ROME – One certainly can’t accuse the Vatican of being part of what Italians call the “no vax” crowd, meaning resistance to the Covid-19 vaccines. Not only did the Vatican nip a Catholic form of such opposition in the bud recently by signing off on the morality of the vaccine, but on Saturday the Vatican announced that its own personnel will begin receiving the vaccine in the second half of January.

A statement from Andrea Arcangeli, director of the Vatican’s office for health and hygiene, said the Vatican has acquired an ultra-low temperature refrigerator to store the vaccine, and that injections will be delivered in the Paul VI Audience Hall, beginning with health personnel and those with greatest contact with the public, as well as the elderly.

The one question the statement did not address, however, is whether Pope Francis will receive the vaccine. That question has been put to Vatican spokespersons on multiple occasions since the advent of the vaccines, who have maintained a steadfast silence on the grounds that it’s a matter of the pope’s “private life.”

A similar tone was struck last March, when Pope Francis pulled out of his annual Lenten retreat on the grounds of having a cold, and many wondered if it was actually Covid. At the time, a Vatican spokesman insisted the pope did not have Covid, but he refused to say whether the pontiff had been tested – leaving one to wonder, obviously, how they could be so sure he was Covid-free if he hadn’t.

This longstanding fetish about preserving the pope’s privacy comes to mind in light of a new documentary set to premier tomorrow night on the Italian network RaiTre called “Solo Insieme,” meaning “Only Together,” about the pontiff’s previously private outings on Fridays once a month to visit private homes, prisons, hospitals, families, former prostitutes, migrants and refugees and recovering drug addicts, which began as part of his Jubilee Year of Mercy in 2015.

It was announced at the time Pope Francis was making these visits, but there was never any press coverage because they were characterized as “strictly private.” It turns out, however, that Francis had a camera crew from Vatican TV following him all the while, and now that footage has been turned into a glitzy new documentary written by a celebrated Italian screenwriter with the assistance of well-known Vatican reporter Orazio La Rocca.

The voice-over comes from an Italian actress named Nicole Grimaudo, who’s sufficiently famous here that she was once chosen to replace Antonio Banderas in TV commercials for the Barilla pasta brand.

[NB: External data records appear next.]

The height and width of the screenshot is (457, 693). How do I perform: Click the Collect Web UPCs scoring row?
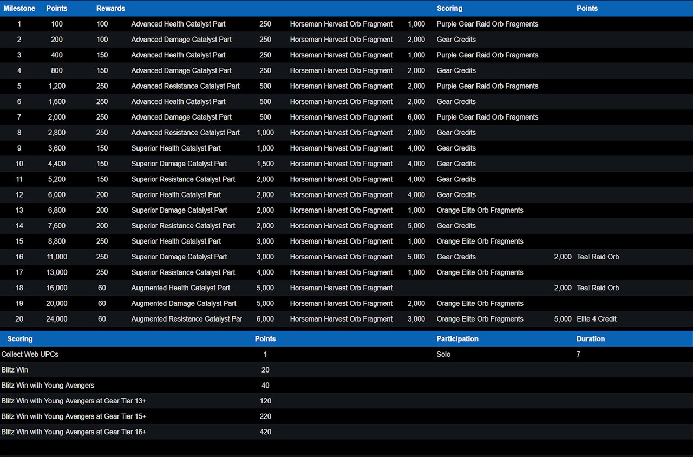point(30,354)
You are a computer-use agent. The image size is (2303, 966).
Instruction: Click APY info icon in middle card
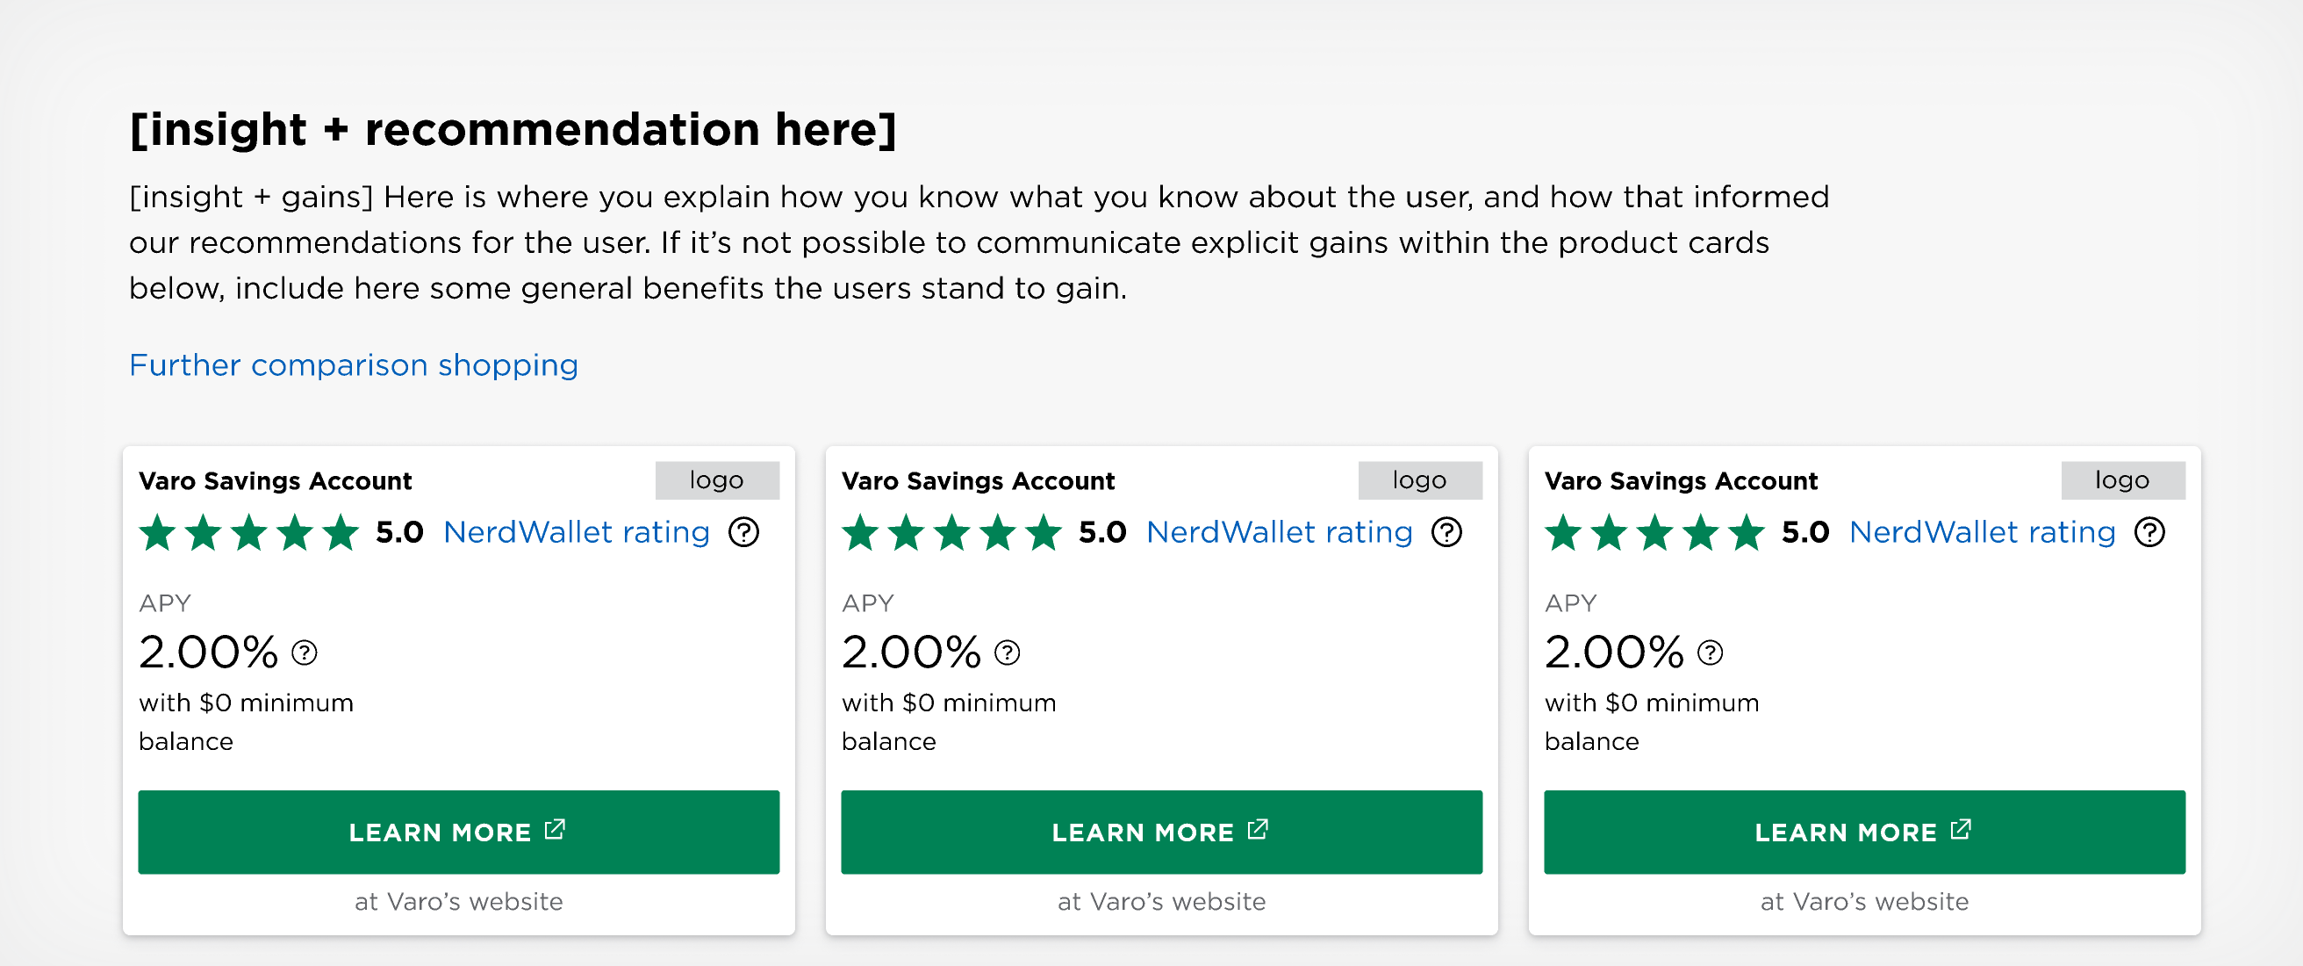click(1007, 653)
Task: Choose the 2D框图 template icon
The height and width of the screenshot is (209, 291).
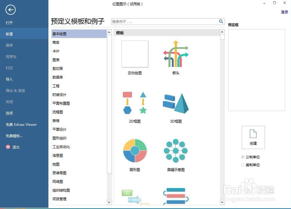Action: click(x=134, y=102)
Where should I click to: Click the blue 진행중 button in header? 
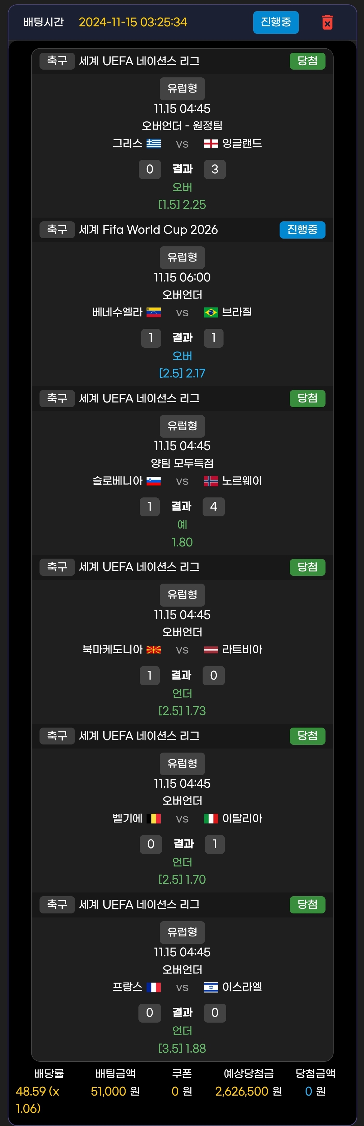click(276, 22)
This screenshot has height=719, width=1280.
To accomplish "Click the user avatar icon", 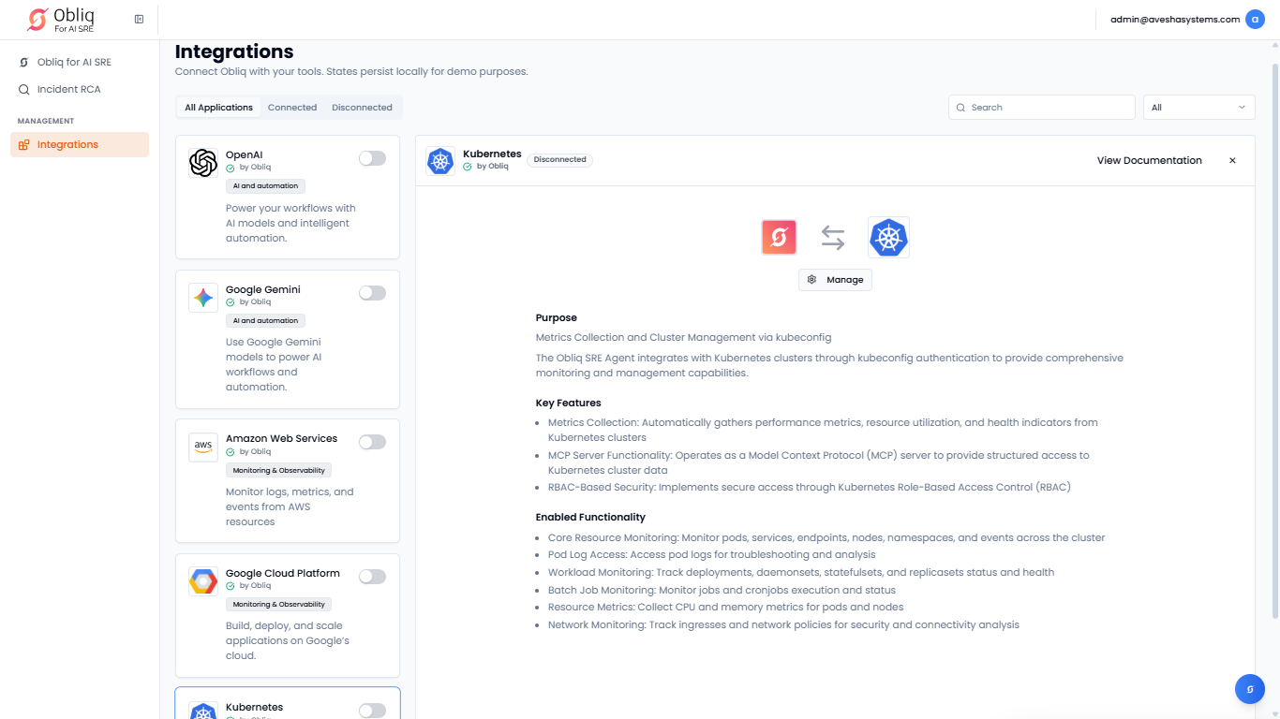I will click(1255, 20).
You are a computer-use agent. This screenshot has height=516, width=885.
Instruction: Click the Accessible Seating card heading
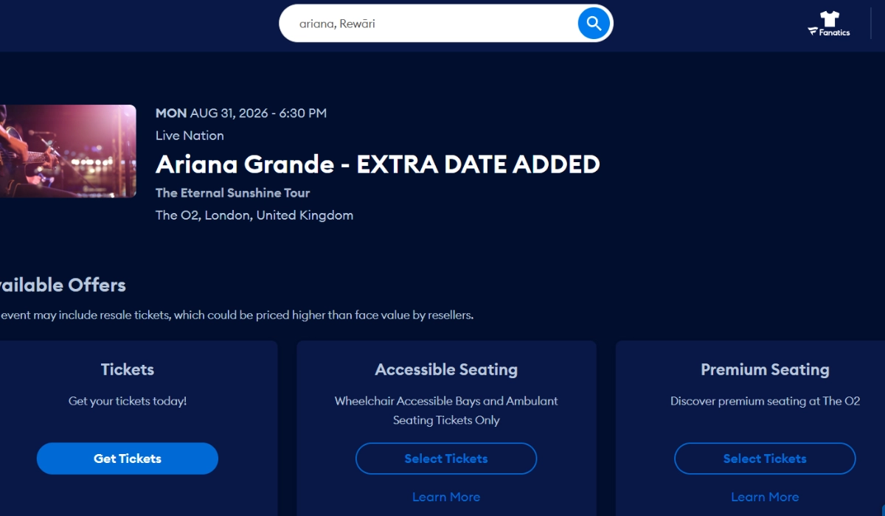tap(445, 369)
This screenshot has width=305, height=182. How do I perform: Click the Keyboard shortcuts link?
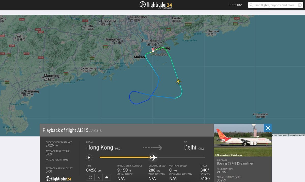279,135
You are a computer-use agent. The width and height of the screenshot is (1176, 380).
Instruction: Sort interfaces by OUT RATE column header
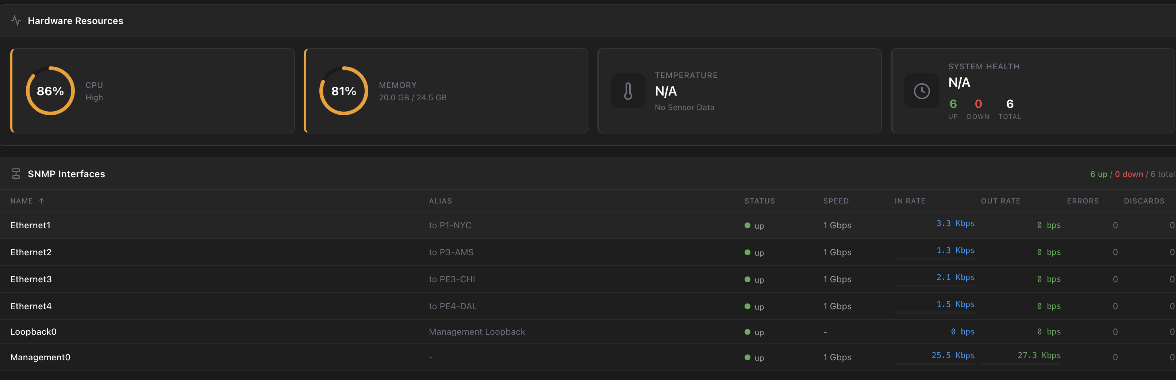coord(1000,201)
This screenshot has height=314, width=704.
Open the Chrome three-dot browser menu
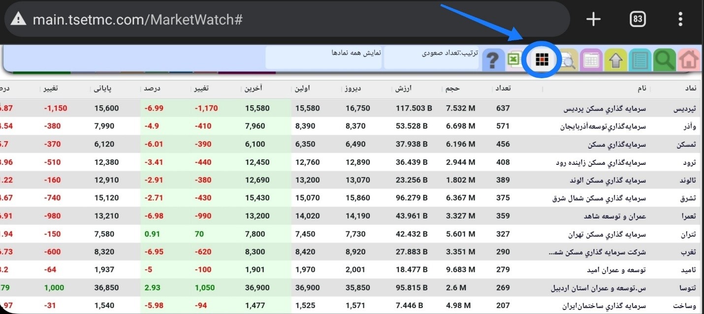click(x=680, y=19)
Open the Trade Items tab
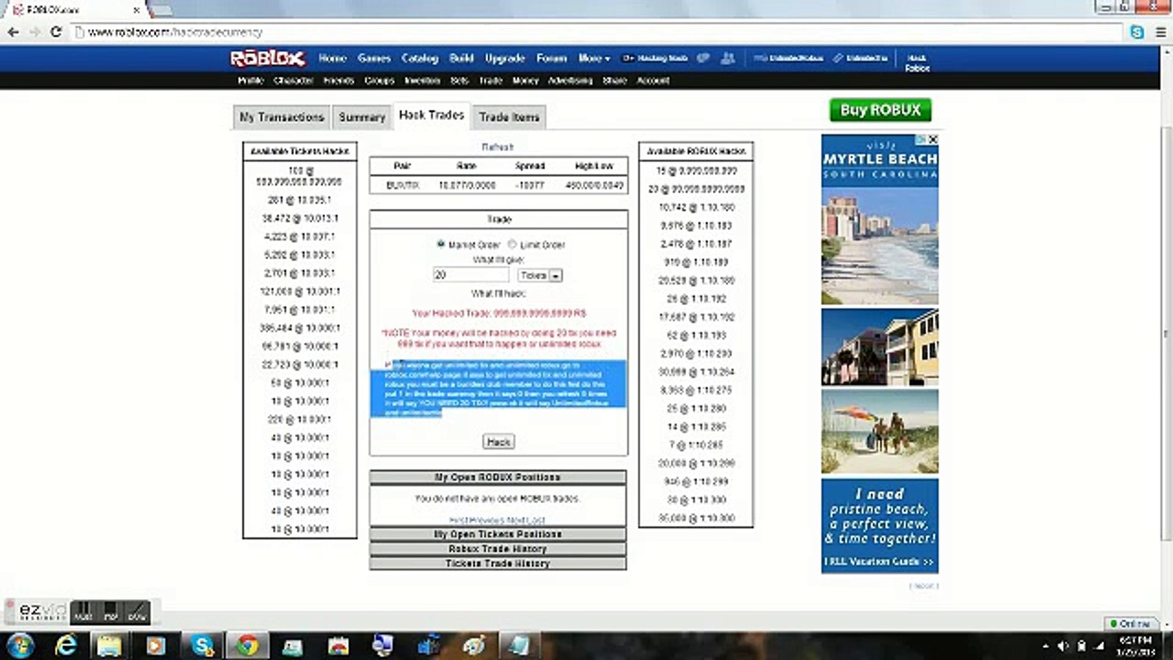The height and width of the screenshot is (660, 1173). coord(508,117)
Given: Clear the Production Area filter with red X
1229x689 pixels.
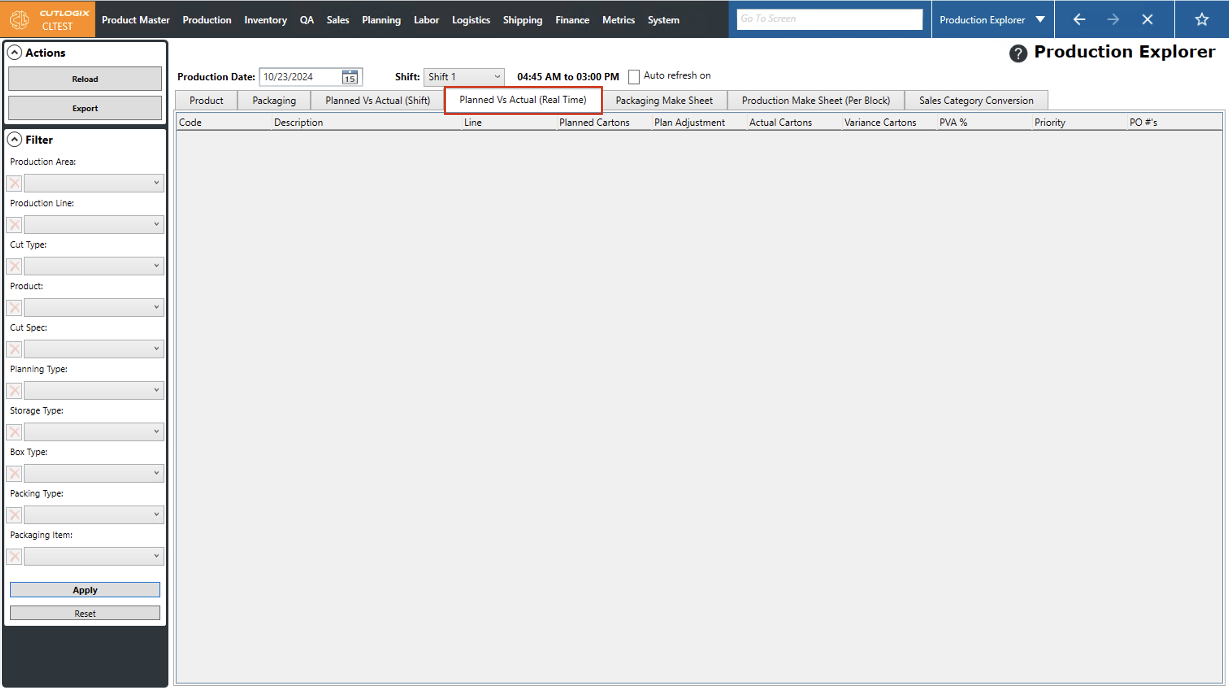Looking at the screenshot, I should 14,183.
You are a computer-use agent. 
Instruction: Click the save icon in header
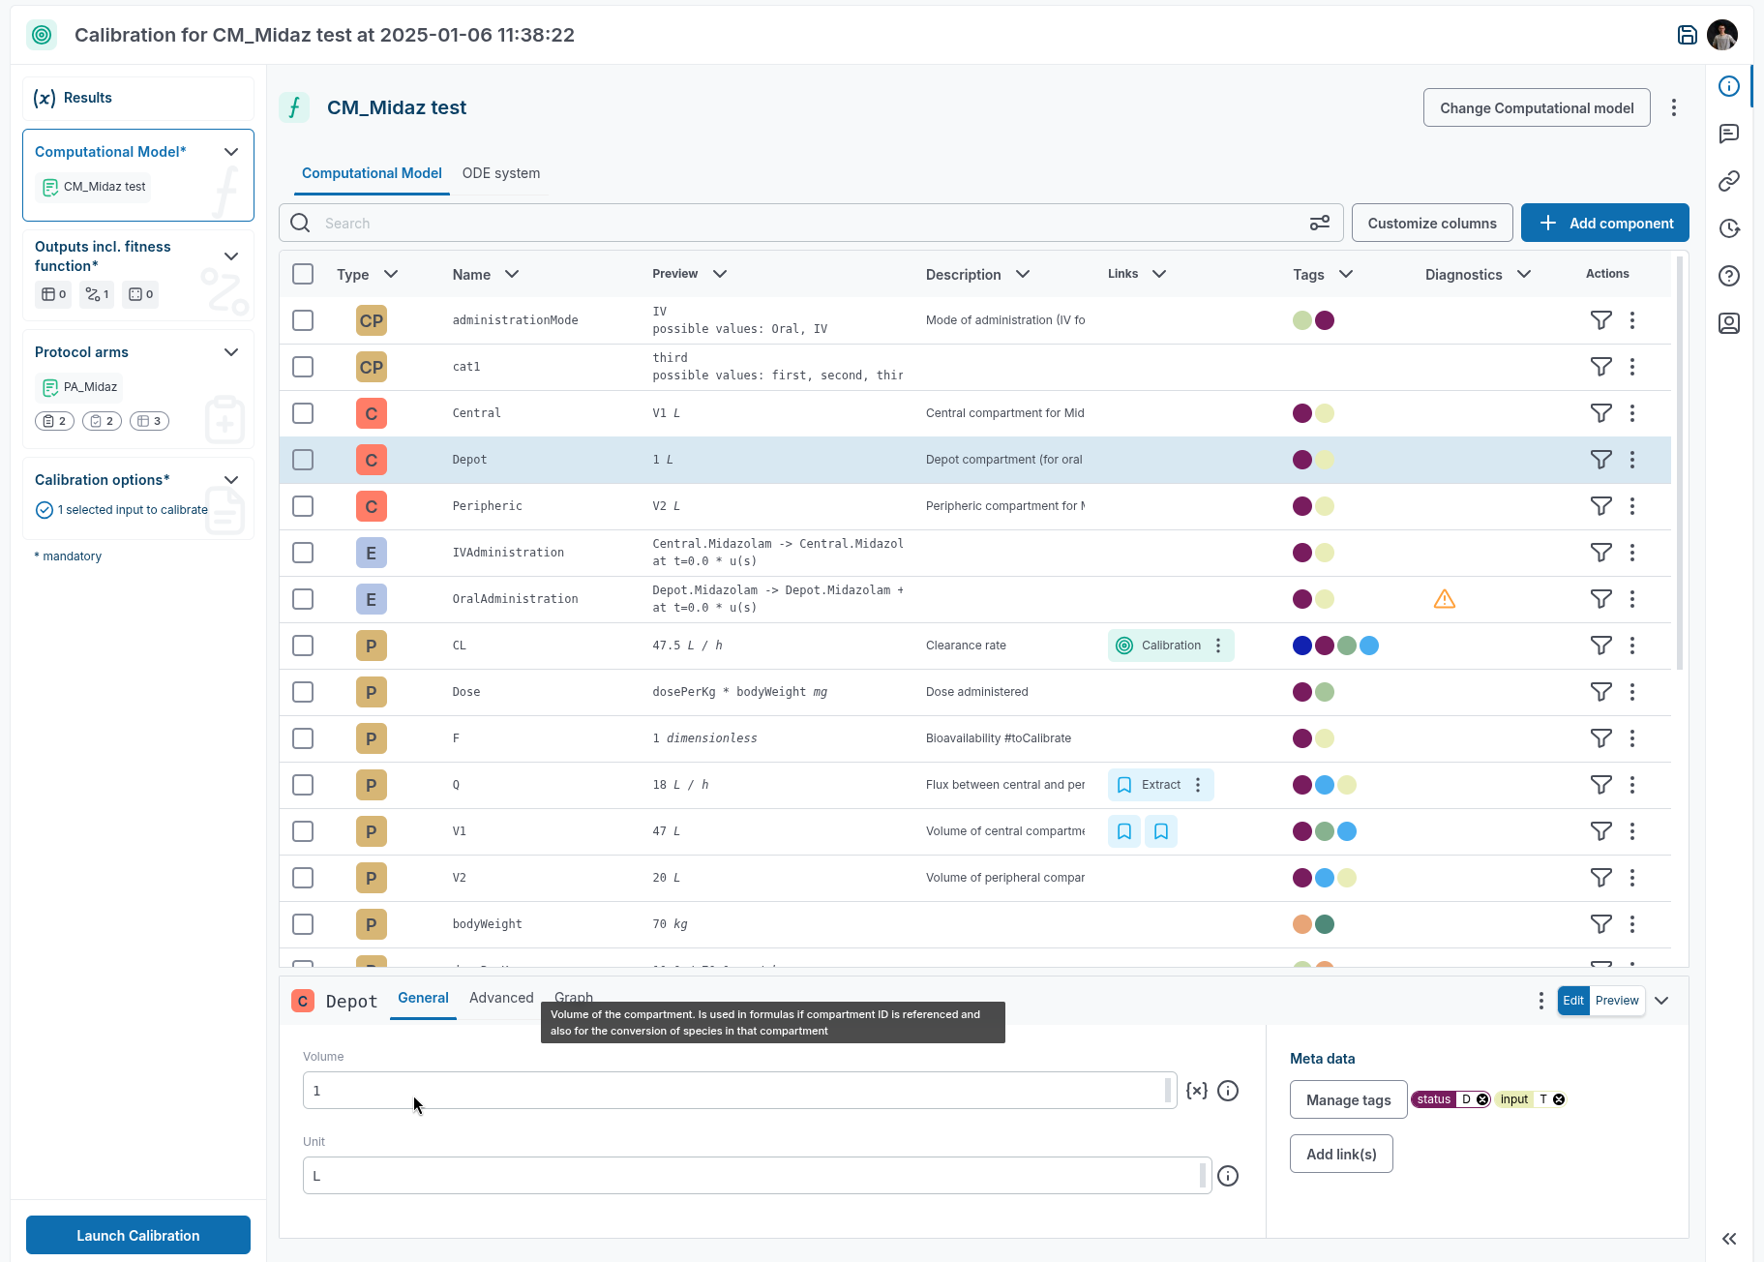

The title of the film is a reference to Francis’s celebrated March 27 Urbi et Orbi address in an empty St. Peter’s Square, as Italy’s coronavirus pandemic was at its peak, when he said, “We can’t move forward on our own, but only together.”

These visits were always unannounced, in order to avoid a mob scene wherever Francis went.

Outtakes that have been released ahead of the film’s premier tomorrow night feature several moving scenes, including one where a teary-eyed Francis encounters a group of ex-prostitutes rescued from the street by an Italian Catholic movement known as the “Community of Pope John XXIII” and tells them he wants to “humbly ask forgiveness for the violence that you suffered, including from people who call themselves Christians or Catholics.”

At another moment, we see a playful Pope Francis joking that his security team may have been too tired for it, but when a family called asking him to come, he said yes. The nonna (grandma) who answered the door was so dumbstruck she couldn’t really speak except for uttering “My God!” as tears began to roll down her face. Francis is seen reaching out to give her a playful smack and then a hug.

It’s not that there’s anything inappropriate about the Vatican lifting the veil on the pope’s privacy like this. On the contrary, watching the pope practice the corporal works of mercy in such a moving way is inspirational, and may move countless people to do likewise – especially when, as expected, the documentary is translated into other languages and makes its way around the world.

The fact Francis consented to being followed around by TV cameras doesn’t makes these gestures insincere. Instead, it means he’s accepted the hard truth that pretty much anything he ever does for the rest of his life will become public sooner or later, so he might as well try to squeeze some evangelical good out of his exposure.

However, it’s difficult to resist the conclusion that the Vatican is awfully selective about when to invoke the pope’s “private life” as a reason for refusing to provide information, given that they’re obviously willing to set aside that privacy when it suits their purposes.

Moreover, one could also argue that the same potential for evangelical good applies to the vaccine question. The reason so many other leaders have taken their shots in public, including President-elect Joe Biden in the US, is precisely to inspire others to do the same, and many Catholics might be swayed by knowing that the pope too is getting the shot.

We’ll see how the Vatican chooses to handle the information flow when the injections begin later this month. In the meantime, tomorrow night’s broadcast on RaiTre, among other things, offers a reminder of the double standards that sometimes come into play navigating the boundaries between public and private when popes are involved.